*** Information given
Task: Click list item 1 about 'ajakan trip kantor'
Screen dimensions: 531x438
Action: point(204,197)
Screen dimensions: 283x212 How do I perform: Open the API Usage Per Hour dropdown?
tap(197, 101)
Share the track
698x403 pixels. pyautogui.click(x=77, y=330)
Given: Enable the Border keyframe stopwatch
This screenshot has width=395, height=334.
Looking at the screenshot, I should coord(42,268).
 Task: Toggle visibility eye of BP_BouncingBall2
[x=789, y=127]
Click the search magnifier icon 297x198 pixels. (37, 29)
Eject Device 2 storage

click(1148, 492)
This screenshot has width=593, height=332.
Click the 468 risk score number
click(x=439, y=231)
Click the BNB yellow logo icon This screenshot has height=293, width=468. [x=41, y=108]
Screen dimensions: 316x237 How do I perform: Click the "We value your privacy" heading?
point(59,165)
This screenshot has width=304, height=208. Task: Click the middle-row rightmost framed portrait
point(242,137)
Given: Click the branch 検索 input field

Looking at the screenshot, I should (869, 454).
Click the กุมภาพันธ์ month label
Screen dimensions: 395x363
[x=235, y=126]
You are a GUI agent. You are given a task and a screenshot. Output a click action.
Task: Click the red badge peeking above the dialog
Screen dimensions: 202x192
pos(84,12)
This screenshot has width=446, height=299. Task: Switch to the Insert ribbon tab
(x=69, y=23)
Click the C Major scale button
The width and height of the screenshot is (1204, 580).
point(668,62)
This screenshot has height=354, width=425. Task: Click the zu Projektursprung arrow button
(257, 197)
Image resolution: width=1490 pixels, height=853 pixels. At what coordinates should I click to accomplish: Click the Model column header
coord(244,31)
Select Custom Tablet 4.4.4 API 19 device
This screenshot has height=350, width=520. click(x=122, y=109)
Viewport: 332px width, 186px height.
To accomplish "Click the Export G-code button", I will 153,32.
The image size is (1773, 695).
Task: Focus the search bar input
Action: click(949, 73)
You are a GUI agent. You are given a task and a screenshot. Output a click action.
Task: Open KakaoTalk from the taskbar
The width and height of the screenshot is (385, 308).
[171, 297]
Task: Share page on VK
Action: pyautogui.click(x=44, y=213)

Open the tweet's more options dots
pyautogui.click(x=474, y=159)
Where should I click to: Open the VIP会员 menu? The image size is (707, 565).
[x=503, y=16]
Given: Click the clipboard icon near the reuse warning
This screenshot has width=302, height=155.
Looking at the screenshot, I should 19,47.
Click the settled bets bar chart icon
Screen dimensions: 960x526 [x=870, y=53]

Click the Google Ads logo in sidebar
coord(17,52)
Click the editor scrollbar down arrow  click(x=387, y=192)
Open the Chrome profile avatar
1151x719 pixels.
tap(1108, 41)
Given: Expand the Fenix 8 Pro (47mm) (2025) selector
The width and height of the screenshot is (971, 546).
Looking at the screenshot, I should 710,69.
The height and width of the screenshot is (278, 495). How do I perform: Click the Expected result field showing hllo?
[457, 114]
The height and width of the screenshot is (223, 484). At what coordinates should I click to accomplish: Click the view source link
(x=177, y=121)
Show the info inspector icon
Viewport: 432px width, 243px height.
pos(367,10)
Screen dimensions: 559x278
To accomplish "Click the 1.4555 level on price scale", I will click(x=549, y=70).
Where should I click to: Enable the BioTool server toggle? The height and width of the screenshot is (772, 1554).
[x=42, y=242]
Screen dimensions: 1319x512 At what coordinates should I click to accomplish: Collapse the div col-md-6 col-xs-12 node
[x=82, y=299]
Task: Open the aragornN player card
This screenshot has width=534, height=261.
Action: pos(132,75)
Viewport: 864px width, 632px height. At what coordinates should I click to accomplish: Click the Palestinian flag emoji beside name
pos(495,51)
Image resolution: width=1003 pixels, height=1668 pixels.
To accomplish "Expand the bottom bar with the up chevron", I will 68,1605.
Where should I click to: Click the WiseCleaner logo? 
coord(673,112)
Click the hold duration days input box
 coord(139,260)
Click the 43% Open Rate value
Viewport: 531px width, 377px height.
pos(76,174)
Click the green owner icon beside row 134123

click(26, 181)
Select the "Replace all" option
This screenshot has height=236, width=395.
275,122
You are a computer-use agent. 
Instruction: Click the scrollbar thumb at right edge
******
What this task involves: Using the listing above, report each line that mentions the word "Expand".

Exercise answer:
Given: Expand the Fenix 8 Pro (47mm) (2025) selector
To accomplish "Expand the bottom bar with the up chevron", I will 68,1605.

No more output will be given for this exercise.